O Conselho Geral é um órgão colegial composto entre 15 a 35 membros, de acordo com os respectivos estatutos. Desses membros, pelo menos 51% são professores ou investigadores doutorados; pelo menos 15% são estudantes; e pelo menos 30% são personalidades externas de reconhecido mérito. Se bem repararmos, estes mínimos acabam por ser praticamente máximos, pois somados atingem 96%, restando 4%, percentagem que permite apenas acrescentar um, ou, por arredondamento, dois membros ao conselho e que na maior parte das vezes é utilizada, e bem, para incorporar um ou dois funcionários.
O Conselho Geral tem poderes muito importantes e, desde logo, o de eleger o seu presidente, que é, obrigatoriamente, um elemento externo; o de eleger também o reitor e de tomar, sob proposta deste, as deliberações fundamentais para a vida da universidade, tais como as de aprovar o plano anual de actividades e o orçamento; apreciar o relatório de actividades e aprovar as contas; criar ou extinguir unidades orgânicas (denominadas faculdades nas universidades tradicionais); e ainda, nomeadamente, o poder de fixar as propinas, aprovar o plano estratégico de médio prazo da respectiva universidade e as linhas gerais de orientação da mesma.
Não é preciso pensar muito para concluir que este sistema tem muitas virtualidades e pode ajudar ao bom governo da universidade, sendo seguramente melhor que o sistema anterior, assente fundamentalmente num reitor e num senado com excessivo número de membros e presidido pelo próprio reitor.

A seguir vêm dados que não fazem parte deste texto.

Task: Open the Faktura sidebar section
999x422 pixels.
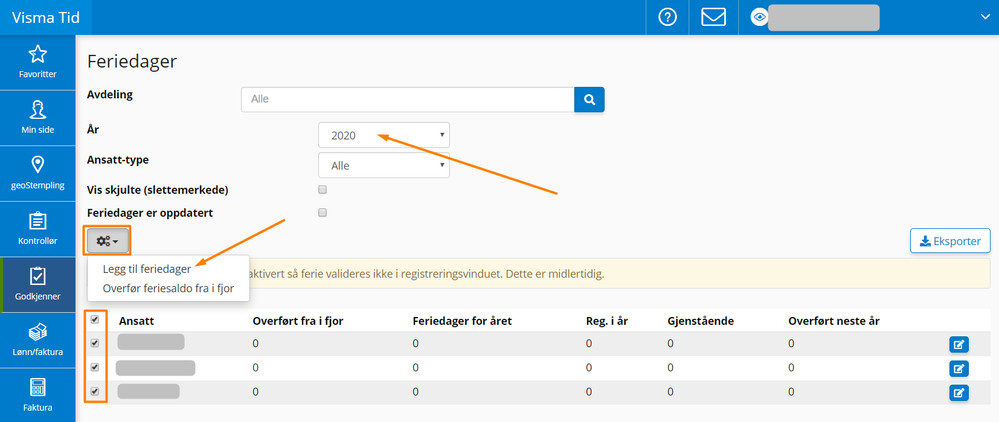Action: coord(38,394)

O Conselho Geral pode, em boa colaboração com o reitor e com a participação dos elementos externos, potenciar muito o bom funcionamento e desenvolvimento da universidade em que se integra. Ponto é que o sistema funcione. E funciona? Pelo lado do reitor, não há dúvida. Ele e a sua equipa exercem funções a tempo inteiro, podem nomear o pessoal de apoio de que necessitam e conhecem ou têm a possibilidade de conhecer a vida da universidade a fundo.
O problema é o Conselho Geral. Ele é constituído por membros que têm, em regra, muitas outras tarefas a executar (são professores, estudantes, funcionários e personalidades externas, todos com uma vida intensa e que não recebem qualquer tipo de apoio ou estímulo), correndo o risco de não poderem dedicar a atenção devida ao conselho e cumprirem as tarefas que a lei lhes põe sobre os ombros. Efectivamente, é preciso ter em conta que há uma forma suave de exercer as funções de membro do Conselho Geral, que passa por preparar (se houver tempo) as reuniões no dia anterior, por assistir (quando for possível) às mesmas, discutindo e votando mais com base na confiança ou desconfiança que lhe mereçam as propostas do reitor do que com conhecimento adequado das mesmas e voltar, finda a reunião, à vida normal, ou seja, às exigentes tarefas fora do âmbito do conselho que ocupam a vida quotidiana dos seus membros. Se assim suceder, o Conselho Geral torna-se um órgão irrelevante, fazendo uma figura muito semelhante à de órgãos que muitos dos leitores bem conhecem como são, por exemplo, e só por exemplo, as assembleias dos municípios ou as assembleias e conselhos de muitas outras pessoas colectivas públicas e privadas.
Neste contexto, que dizer de conselhos gerais que funcionam quando muito com uma unidade de pessoal de apoio (geralmente técnico superior) que muitas vezes nem sequer exerce funções a tempo inteiro? O Conselho Geral não precisa, seguramente, das dezenas de técnicos superiores e administrativos que apoiam a reitoria, mas é possível conceber um Conselho Geral a funcionar bem sem uma equipa qualificada, ainda que reduzida, de pessoal de apoio? E, já noutro plano, pode funcionar bem, se forem postos entraves ao acesso à informação por parte dos membros? A experiência que vou tendo diz-me que o risco da irrelevância dos conselhos gerais no sistema de governo das universidades é grande. Essa mesma experiência não me permite, porém, ter ideias definitivas. Estas dependem da realização de um estudo que abranja, na medida do possível, todas as universidades públicas.